• [Texto da página]:
══════════════════════════════

O aumento de DSTs entre jovens brasileiros
Enviada em 16/10/2019
Por volta de 1980, a IST HIV (Síndrome da Imunodeficiência) foi descoberta e, contemporaneamente, no Brasil, aparecia um surto, os casos não paravam de aumentar, não importava a idade, estado civil, classe social, identidade de gênero, orientação sexual, credo ou religião. Hodiernamente, por conta do avanço da medicina, inúmeras ISTs ganharam tratamento, como a AIDS, ficando quase assintomática. Assim, esse avanço provocou um relaxamento nos cuidados preventivos e na educação sexual e, consequentemente, o aumento das ISTs entre os jovens. Logo, torna-se necessário implementar medidas para combater essa realidade.
Nesse sentido, em análise do contexto retromencionado, dados do Ministério da Saúde apontam que 40 mil novos casos de IST (Infecções Sexualmente Transmissíveis), como HIV, sífilis e hepatite, são diagnosticados por ano no país. Desse modo, esse cenário é provocado pelo relaxamento do uso de medidas preventivas, como a camisinha. Isso ocorre porque doenças que outrora se manifestavam de forma mortal, hoje, pelo avanço da medicina e dos tratamentos, são silenciosas. Sendo assim, combater esse aumento de ISTs é combater um problema de saúde pública.

══════════════════════════════

• [Tarefas a realizar]:
**A.** De acordo com o texto sobre o aumento de ISTs entre jovens brasileiros, quantos novos casos de IST são diagnosticados por ano no país, segundo dados do Ministério da Saúde?
**B.** Retome o texto sobre o aumento de ISTs entre jovens brasileiros a partir de sua última frase.

══════════════════════════════

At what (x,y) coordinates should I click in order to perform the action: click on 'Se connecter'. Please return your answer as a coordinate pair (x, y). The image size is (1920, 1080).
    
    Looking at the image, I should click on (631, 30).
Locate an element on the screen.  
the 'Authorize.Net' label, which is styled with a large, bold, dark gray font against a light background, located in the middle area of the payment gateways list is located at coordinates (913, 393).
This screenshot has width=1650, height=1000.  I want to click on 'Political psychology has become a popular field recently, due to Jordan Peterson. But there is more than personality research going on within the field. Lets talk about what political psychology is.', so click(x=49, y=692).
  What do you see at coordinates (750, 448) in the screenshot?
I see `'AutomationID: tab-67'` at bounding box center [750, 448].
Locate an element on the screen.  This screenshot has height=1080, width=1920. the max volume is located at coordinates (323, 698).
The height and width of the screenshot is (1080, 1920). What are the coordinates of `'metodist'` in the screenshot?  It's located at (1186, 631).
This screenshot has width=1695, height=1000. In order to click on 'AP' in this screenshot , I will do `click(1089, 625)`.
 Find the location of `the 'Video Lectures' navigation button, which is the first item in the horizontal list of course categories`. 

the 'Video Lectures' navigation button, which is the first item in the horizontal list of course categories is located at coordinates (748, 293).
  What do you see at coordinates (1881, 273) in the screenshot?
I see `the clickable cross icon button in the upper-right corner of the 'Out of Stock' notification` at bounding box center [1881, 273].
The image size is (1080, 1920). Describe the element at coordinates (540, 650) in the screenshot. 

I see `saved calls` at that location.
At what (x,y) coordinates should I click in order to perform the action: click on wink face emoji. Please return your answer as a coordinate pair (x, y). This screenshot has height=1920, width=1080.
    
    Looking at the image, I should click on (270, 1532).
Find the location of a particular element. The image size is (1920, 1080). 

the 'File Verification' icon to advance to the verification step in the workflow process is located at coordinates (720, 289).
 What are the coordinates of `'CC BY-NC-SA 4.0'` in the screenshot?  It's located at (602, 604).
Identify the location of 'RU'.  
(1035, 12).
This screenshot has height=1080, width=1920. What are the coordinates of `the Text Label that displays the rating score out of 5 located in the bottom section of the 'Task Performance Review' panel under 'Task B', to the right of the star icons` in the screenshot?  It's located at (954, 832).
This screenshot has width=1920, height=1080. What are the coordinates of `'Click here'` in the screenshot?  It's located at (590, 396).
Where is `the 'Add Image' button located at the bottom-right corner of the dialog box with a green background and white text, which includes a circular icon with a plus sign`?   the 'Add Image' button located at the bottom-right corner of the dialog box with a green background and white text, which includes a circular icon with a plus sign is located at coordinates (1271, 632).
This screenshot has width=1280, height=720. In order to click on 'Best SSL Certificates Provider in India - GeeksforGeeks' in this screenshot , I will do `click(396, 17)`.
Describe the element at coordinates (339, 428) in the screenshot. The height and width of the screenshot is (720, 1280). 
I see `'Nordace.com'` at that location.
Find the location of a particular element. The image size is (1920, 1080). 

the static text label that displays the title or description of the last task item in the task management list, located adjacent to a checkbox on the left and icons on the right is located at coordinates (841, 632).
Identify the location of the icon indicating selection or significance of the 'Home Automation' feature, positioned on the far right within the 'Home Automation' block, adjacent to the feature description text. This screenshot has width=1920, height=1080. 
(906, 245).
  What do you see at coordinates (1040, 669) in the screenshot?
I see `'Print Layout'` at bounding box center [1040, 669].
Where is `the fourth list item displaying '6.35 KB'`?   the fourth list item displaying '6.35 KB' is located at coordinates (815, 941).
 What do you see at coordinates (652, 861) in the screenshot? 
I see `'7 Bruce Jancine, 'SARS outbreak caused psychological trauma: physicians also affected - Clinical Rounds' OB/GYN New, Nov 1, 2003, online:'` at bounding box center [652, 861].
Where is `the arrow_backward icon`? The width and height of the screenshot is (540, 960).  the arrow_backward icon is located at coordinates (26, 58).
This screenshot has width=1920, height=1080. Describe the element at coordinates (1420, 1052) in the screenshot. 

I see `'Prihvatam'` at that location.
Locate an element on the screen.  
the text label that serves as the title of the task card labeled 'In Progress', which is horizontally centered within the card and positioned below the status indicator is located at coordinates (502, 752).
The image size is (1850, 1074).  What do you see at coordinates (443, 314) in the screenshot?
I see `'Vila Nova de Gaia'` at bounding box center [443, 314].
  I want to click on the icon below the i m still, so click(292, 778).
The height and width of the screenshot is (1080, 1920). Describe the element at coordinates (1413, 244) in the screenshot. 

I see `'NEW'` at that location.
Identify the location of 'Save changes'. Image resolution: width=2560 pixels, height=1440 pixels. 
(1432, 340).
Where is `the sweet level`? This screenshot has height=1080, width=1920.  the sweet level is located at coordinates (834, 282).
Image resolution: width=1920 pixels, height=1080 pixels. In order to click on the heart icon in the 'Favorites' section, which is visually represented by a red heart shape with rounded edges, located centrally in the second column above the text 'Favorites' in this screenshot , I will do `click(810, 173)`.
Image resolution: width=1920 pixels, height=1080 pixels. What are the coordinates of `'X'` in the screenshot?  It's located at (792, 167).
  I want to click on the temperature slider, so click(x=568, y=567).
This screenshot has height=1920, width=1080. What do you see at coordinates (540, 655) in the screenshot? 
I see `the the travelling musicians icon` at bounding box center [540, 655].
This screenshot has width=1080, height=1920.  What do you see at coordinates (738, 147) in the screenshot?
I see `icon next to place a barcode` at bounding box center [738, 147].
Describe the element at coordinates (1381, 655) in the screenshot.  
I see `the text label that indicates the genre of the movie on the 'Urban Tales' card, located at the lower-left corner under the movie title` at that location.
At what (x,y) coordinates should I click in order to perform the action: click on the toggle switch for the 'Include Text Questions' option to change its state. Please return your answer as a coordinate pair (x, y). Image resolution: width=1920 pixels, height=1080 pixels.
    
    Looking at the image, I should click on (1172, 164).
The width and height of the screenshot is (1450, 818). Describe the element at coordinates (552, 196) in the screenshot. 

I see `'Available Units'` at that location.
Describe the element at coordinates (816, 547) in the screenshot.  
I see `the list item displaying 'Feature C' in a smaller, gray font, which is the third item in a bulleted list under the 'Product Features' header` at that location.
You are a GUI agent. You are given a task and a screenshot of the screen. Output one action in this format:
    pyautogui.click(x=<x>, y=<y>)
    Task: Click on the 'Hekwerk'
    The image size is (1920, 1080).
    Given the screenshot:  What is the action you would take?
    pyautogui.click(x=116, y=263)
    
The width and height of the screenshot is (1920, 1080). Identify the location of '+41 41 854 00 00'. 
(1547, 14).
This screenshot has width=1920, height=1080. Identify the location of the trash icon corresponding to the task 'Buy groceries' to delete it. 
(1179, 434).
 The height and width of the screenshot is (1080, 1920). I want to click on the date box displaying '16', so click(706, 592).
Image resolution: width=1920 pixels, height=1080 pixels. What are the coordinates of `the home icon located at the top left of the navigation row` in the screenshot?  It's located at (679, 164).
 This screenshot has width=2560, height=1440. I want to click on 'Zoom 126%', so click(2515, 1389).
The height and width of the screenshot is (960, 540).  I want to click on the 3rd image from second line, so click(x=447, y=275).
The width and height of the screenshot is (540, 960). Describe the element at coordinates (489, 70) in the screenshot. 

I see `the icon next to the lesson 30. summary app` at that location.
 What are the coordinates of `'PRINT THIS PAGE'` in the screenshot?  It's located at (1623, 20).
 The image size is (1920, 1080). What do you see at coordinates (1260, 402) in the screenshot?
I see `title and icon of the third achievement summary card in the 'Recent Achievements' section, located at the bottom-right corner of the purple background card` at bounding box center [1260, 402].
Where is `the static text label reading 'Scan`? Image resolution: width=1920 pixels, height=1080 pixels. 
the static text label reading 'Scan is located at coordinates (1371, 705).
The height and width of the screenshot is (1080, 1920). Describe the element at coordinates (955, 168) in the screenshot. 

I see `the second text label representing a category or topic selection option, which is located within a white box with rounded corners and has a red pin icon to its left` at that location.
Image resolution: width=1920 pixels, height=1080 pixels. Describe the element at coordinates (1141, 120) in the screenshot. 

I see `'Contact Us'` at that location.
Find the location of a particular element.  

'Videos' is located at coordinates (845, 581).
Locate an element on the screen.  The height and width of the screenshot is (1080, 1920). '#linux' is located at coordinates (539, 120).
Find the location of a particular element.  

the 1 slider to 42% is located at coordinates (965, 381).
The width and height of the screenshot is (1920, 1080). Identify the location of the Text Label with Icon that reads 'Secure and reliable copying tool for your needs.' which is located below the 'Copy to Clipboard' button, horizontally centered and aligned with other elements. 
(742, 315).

══════════════════════════════

• [Respostas por tarefa]:
**A.** 40 mil novos casos por ano.

**B.**
Outrossim, é válido ressaltar que, conforme o filósofo Platão: “o importante não é viver, mas é viver bem”. De maneira análoga, o aumento de ISTs entre os jovens provocado pelo relaxamento educacional, seja pelo avanço da medicina provocando uma sensação de imunidade, ou seja pela falta de educação sexual, por conta dos tabus sociais, vai de encontro ao pensamento platônico, uma vez que todas essas infecções não promovem o viver bem. Com base nisso, o aumento das ISTs entre os jovens é prejudicial à ordem social e, por conseguinte, faz-se imprescindível, portanto, a dissolução dessa conjuntura.
Em suma, fica claro que é necessário implementar medidas para solucionar esse impasse. Dessa forma, seguindo a linha de pensamento do filósofo Immanuel Kant em que “o ser humano não é nada além daquilo que a educação faz dele”, assim, caberá ao MEC (Ministério da Educação) em parceria com o Ministério da Saúde efetuar propagandas educacionais e instrucionais, com o uso de verbas governamentais, ministradas por psicólogos e profissionais da área de saúde, nas mídias tradicionais e digitas, com o fito de conscientizar sobre os perigos das ISTs e sobre a importância da educação sexual, para combater essa realidade.